This FIFTH Amendment to BUSINESS LOAN AGREEMENT is entered into as of DECEMBER
31, 1999, among Bank of America, N.A ("Bank") and POWELL INDUSTRIES,
INC.("Borrower").

                                    RECITALS

A.   WHEREAS, Bank and Borrower have entered into that certain BUSINESS LOAN
     AGREEMENT dated AUGUST 21, 1997, and amended on SEPTEMBER 16, 1998,
     SEPTEMBER 26, 1998, OCTOBER 15, 1998 AND FEBRUARY 26, 1999 (collectively
     the "Agreement"); and

B.   WHEREAS, Borrower and Bank desire to amend certain terms and provisions of
     said Agreement as more specifically hereinafter set forth.

                                     AGREED

NOW, THEREFORE, in consideration of the foregoing recitals and other valuable
consideration, the receipt and sufficiency of which are hereby acknowledged,
Bank and Borrower mutually agree to amend said Agreement as follows:

     1.   In Paragraph 1.1 (Line of Credit Amount) of the Agreement, the amount
          "FIFTEEN MILLION AND NO/100 DOLLARS ($15,000,000.00) is substituted
          for the amount "Twenty Million and No/100 Dollars ($20,000,000.00)

     2.   In Paragraph 1.2 (Availability) of the Agreement, the date "FEBRUARY
          28, 2002" is substituted for the date "February 28, 2001".

     3.   In Paragraph 1.5 (Letters of Credit) Paragraph 2, the amount of
          "FIFTEEN MILLION AND NO/100 ($15,000,000.00) is substituted for Twenty
          Million and No/100 Dollars ($20,000,000.00).

          The Fee Amount for Letters of Credit issued with EXPIRATIONS GREATER
          THAN 366 days is amended to read 3/4% per annum.

     4.   In Paragraph 1.7 (Offshore Rate) the Funded Debt to EBITDA and
          Percentage Amount is amended as follows:


     FUNDED DEBT TO EBITDA                   PERCENTAGE AMOUNT
     ---------------------                   -----------------
     <1.25                                        0.75%
     >=1.25 but <1.75                             1.00%
     >=1.75                                       1.25%

     5.   In renumbered Paragraph 3.1 (a) (Unused Commitment Fee) the Unused
          Commitment Dee is amended as follows:

     FUNDED DEBT TO EBITDA                   COMMITMENT FEE
     ---------------------                   --------------
     <1.25                                        0.20%
   2
     >=1.25 but <1.75                        0.25%

     >=1.75                                  0.25%

6.   In renumbered Paragraph 7.3 (Tangible Net Worth) the first paragraph is
     amended to read as follows:

     7.3  Tangible Net Worth. To maintain Tangible Net worth beginning
          October 31, 1999 equal to at least Seventy Five Million and No. 100
          Dollars ($75,000,000.00) plus (i) 50% of cumulative positive net
          income after taxes for fiscal year's end after October 31, 1999, plus
          (ii) 100% of additional equity contributions.

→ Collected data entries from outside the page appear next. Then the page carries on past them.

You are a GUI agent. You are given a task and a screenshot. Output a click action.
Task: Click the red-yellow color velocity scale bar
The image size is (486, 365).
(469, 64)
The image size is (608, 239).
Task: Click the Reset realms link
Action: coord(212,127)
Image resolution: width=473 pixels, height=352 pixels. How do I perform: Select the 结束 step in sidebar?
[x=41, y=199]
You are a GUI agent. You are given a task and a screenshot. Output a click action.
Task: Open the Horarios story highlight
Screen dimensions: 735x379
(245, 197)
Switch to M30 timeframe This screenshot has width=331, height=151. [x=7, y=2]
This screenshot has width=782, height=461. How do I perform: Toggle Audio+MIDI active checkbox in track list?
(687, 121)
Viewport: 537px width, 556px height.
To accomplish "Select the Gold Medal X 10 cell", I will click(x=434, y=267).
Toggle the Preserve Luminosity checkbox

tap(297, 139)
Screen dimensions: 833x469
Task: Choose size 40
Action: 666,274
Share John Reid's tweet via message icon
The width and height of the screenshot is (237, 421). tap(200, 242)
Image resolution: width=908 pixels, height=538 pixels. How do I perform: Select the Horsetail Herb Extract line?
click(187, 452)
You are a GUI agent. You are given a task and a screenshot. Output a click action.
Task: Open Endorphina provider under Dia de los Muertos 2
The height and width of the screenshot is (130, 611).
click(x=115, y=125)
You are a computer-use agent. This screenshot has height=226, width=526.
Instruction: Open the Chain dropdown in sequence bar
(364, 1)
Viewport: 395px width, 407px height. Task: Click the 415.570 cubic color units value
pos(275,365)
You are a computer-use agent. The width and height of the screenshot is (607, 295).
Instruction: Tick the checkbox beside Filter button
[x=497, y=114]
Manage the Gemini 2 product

7.   In renumbered Paragraph 7.6 (Other Debts) item (d) is amended to read as
     follows:

     Additional direct or contingent debts for business purposes which do not
     exceed a total principal amount of Five Million and No/100 ($5,000,000.00)
     outstanding at any one time and shall not rank senior in right of payment
     to Bank's debt.

8.   In renumbered Paragraph 7.17 is being amended to include (f) Management
     Change. Borrower may not make any substantial change in its present
     executive or management personnel.

This Amendment will become effective as of the date first written above,
provided that each of the following conditions precedent have been satisfied in
a manner satisfactory to Bank:

   The Bank has received from the Borrower a duly executed original of this
   Amendment, together with a duly executed Guarantor Acknowledgment and Consent
   in the form attached hereto (the "Consent").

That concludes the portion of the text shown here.